Mar 26, 2015 - Sale 2377

Sale 2377 - Lot 35

Price Realized: $ 5,000
?Final Price Realized includes Buyer’s Premium added to Hammer Price
Estimate: $ 5,000 - $ 7,500
SLAVE CULTURE. Antique American burl bowl, incised with African 'Adinka' designs along the lip. 16-1/2 inches in diameter with a wide 1-1/2 inch lip; two early tin patches; lovely old patina. Np, American South, late 18th to early 19th century

Additional Details

Adinka are visual symbols, originally created by the Akan people of Nigeria and the Gyaman of Cote d'Ivoire in West Africa, that represent concepts or aphorisms. The designs on this bowl most resemble the Adinka symbols 'Fawhodie,' signifying independence or freedom and 'Fihankra' (house or compound), signifying security and safety. Similar designs can be seen in Faik-Nzuji's 'Tracing Memory: A Glossary of Graphic Signs and Symbols in African Art and Culture' (Canadian Museum of Civilization, 1996).

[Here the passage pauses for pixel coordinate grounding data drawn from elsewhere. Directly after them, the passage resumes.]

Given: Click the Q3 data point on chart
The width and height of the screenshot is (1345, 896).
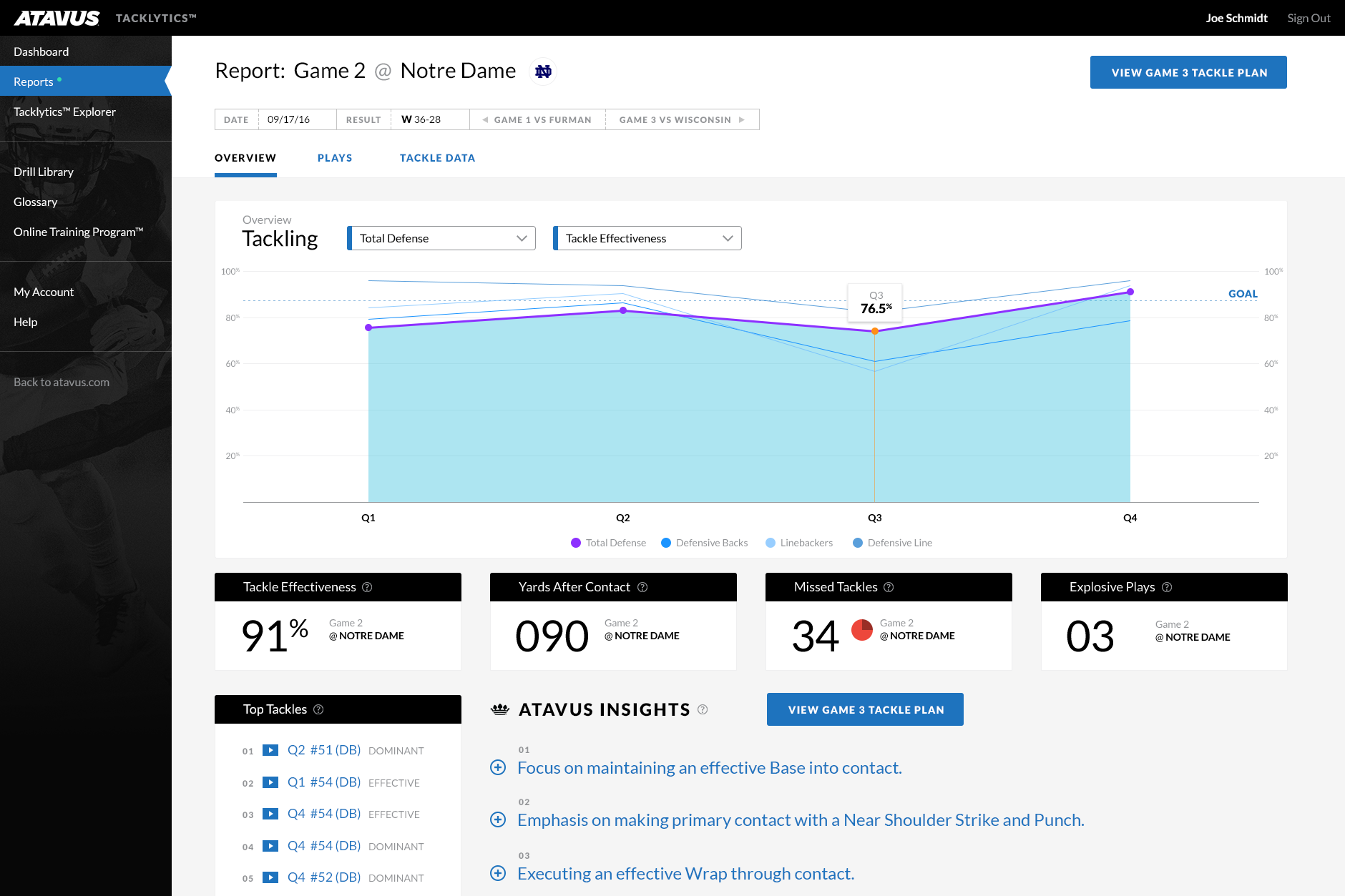Looking at the screenshot, I should (x=874, y=331).
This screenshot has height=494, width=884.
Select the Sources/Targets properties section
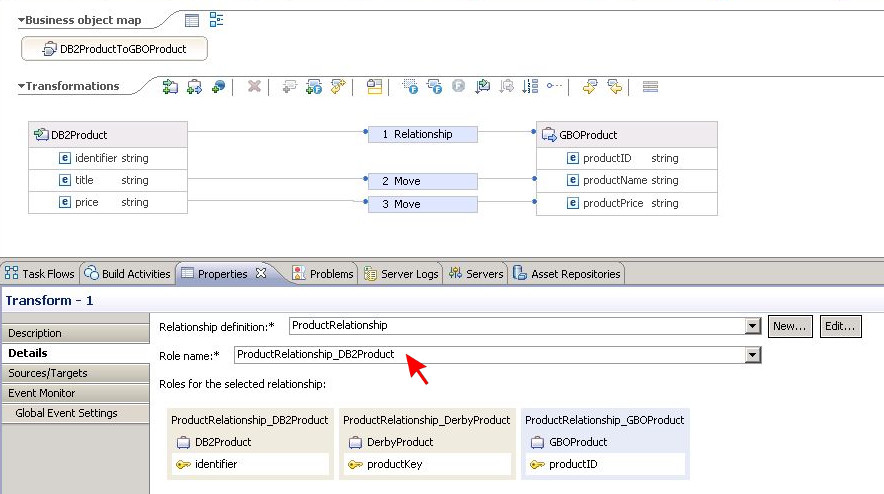48,373
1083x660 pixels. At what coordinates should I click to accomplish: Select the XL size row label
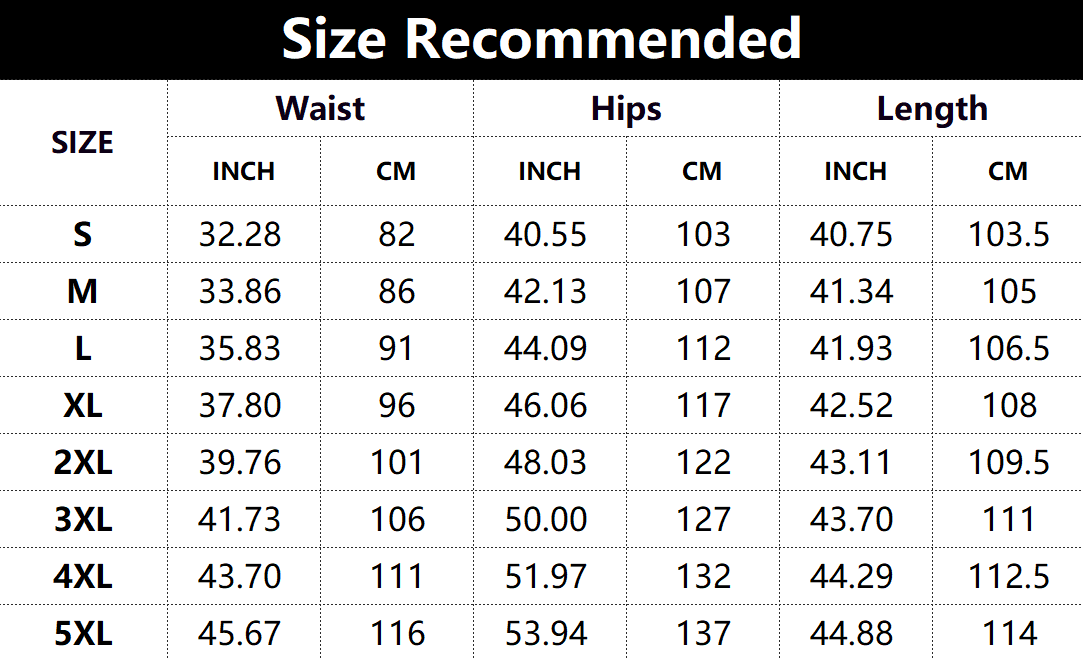pyautogui.click(x=82, y=405)
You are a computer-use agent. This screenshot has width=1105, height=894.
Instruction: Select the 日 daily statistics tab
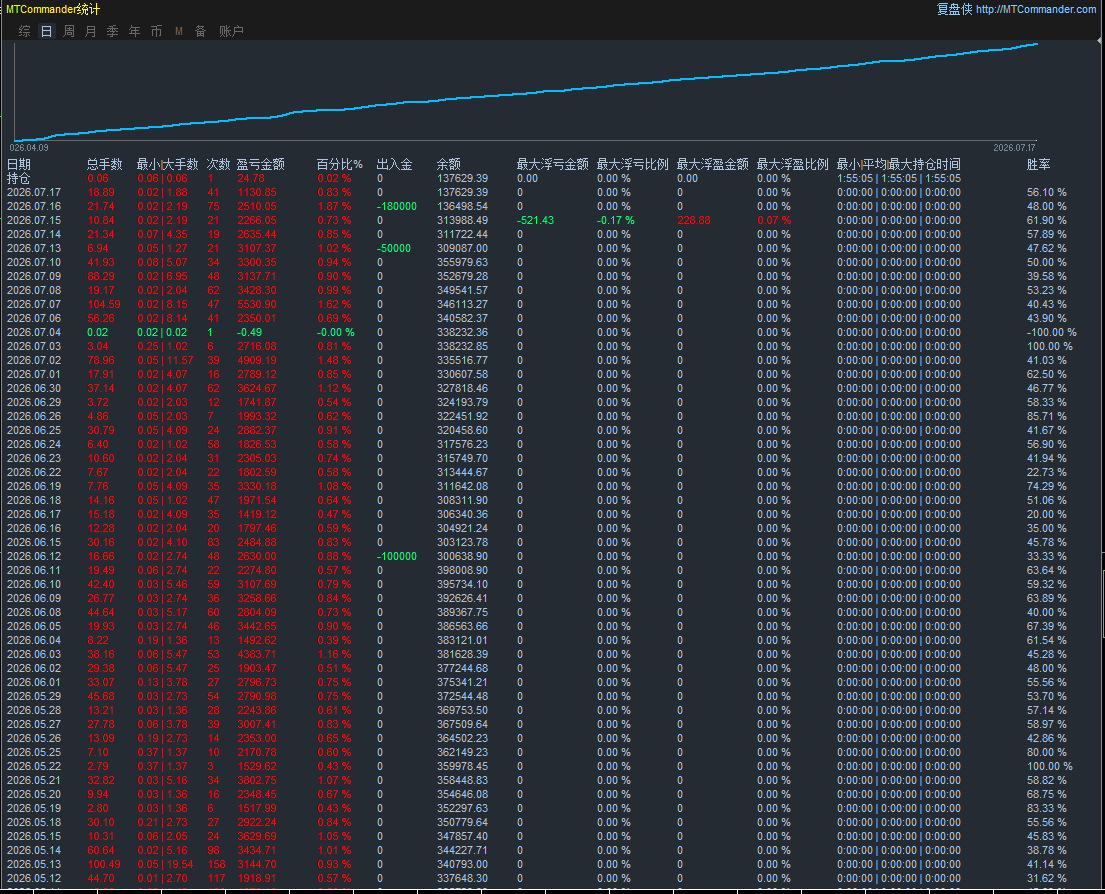47,31
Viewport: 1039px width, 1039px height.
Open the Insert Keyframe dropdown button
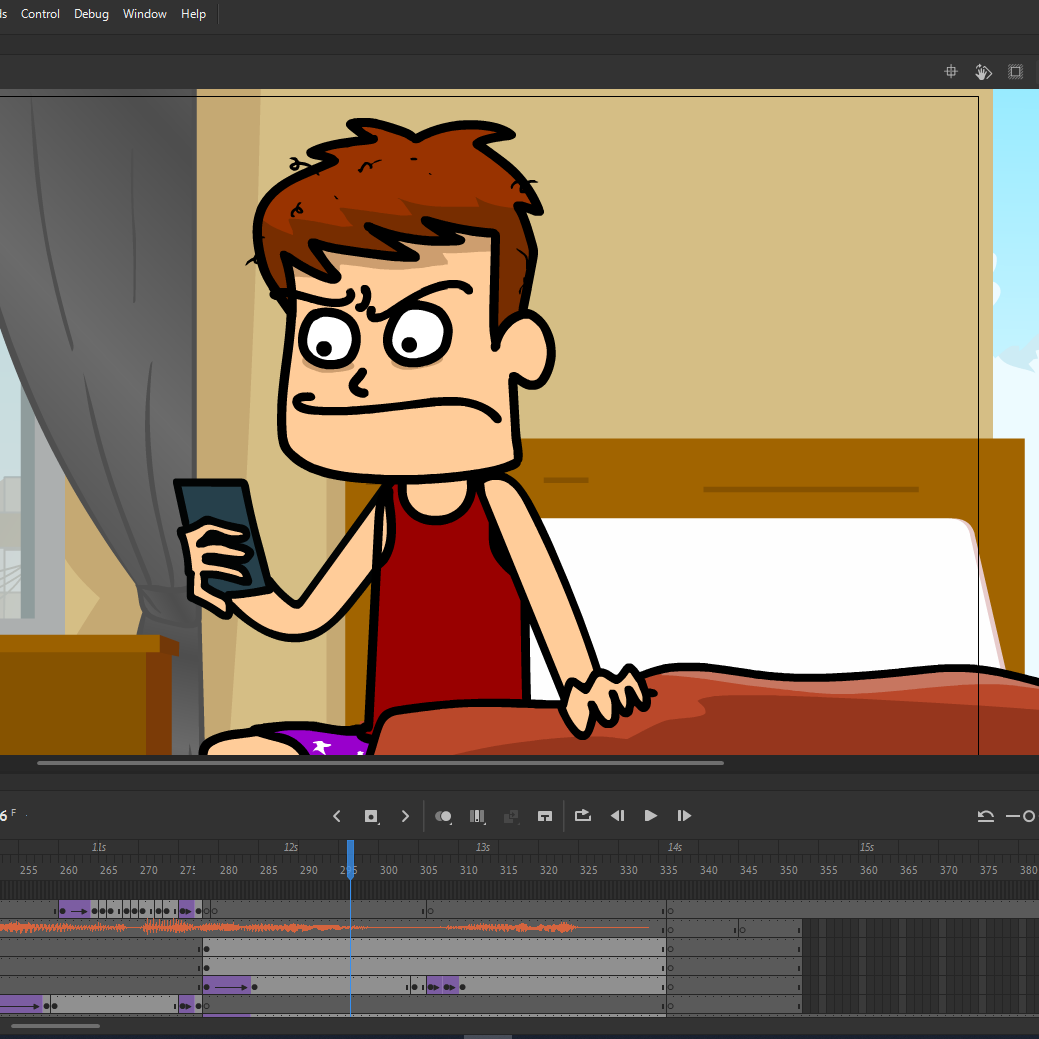pos(371,816)
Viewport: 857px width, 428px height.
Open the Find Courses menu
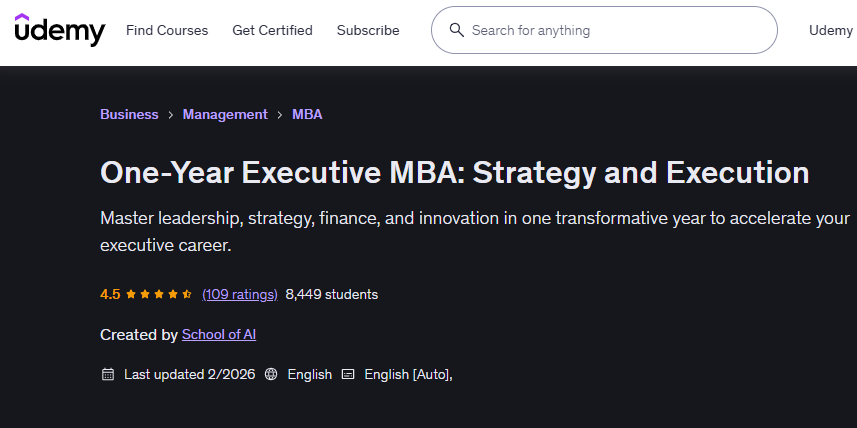[167, 30]
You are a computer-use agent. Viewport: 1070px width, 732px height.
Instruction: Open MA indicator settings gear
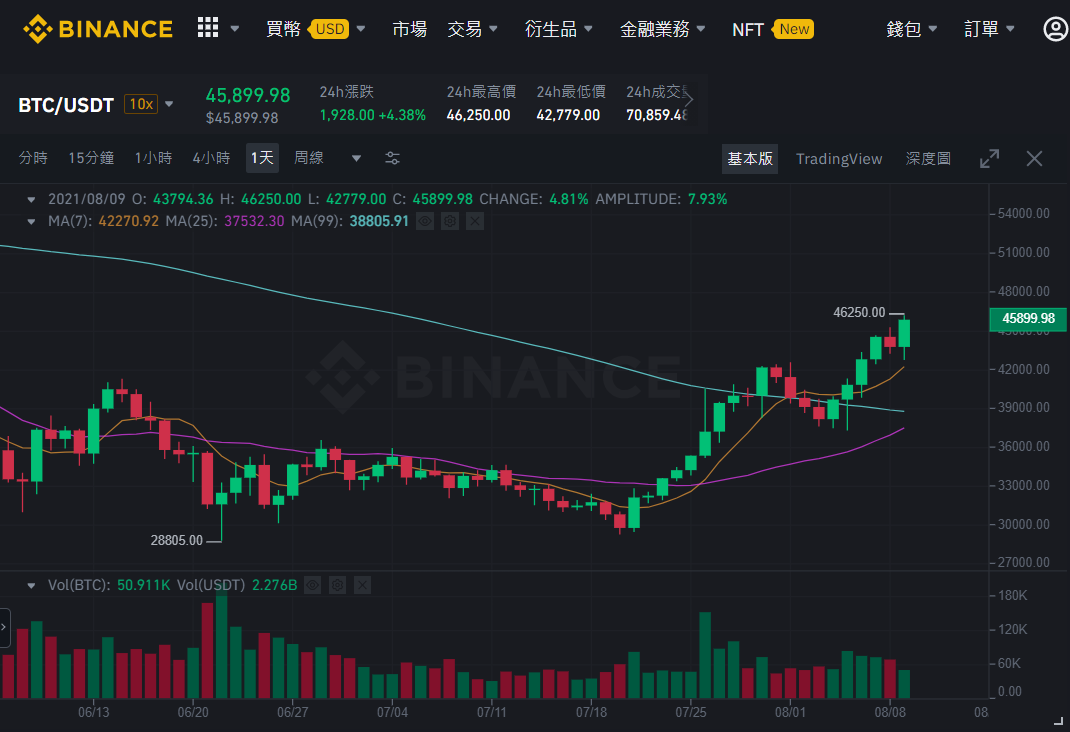(450, 221)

Adinka symbols can be found on many of the objects of material culture of West Africa, from fabrics and pottery even to the complex designs of ritual scarification. The influence of African design in general can be found in the material culture of the Southern United States of the 18th and 19th centuries and is well-documented in John Michael Vlach's 'Afro-American Tradition in Decorative Arts' (Cleveland Museum of Art, 1978). Provenance: one of two bowls from a private collector to the consignor, originally obtained from the now defunct Slave Relic Museum in South Carolina, obtained by them from a Mississippi plantation. Its companion was sold in these rooms in 2013 (sale 2308, lot 13).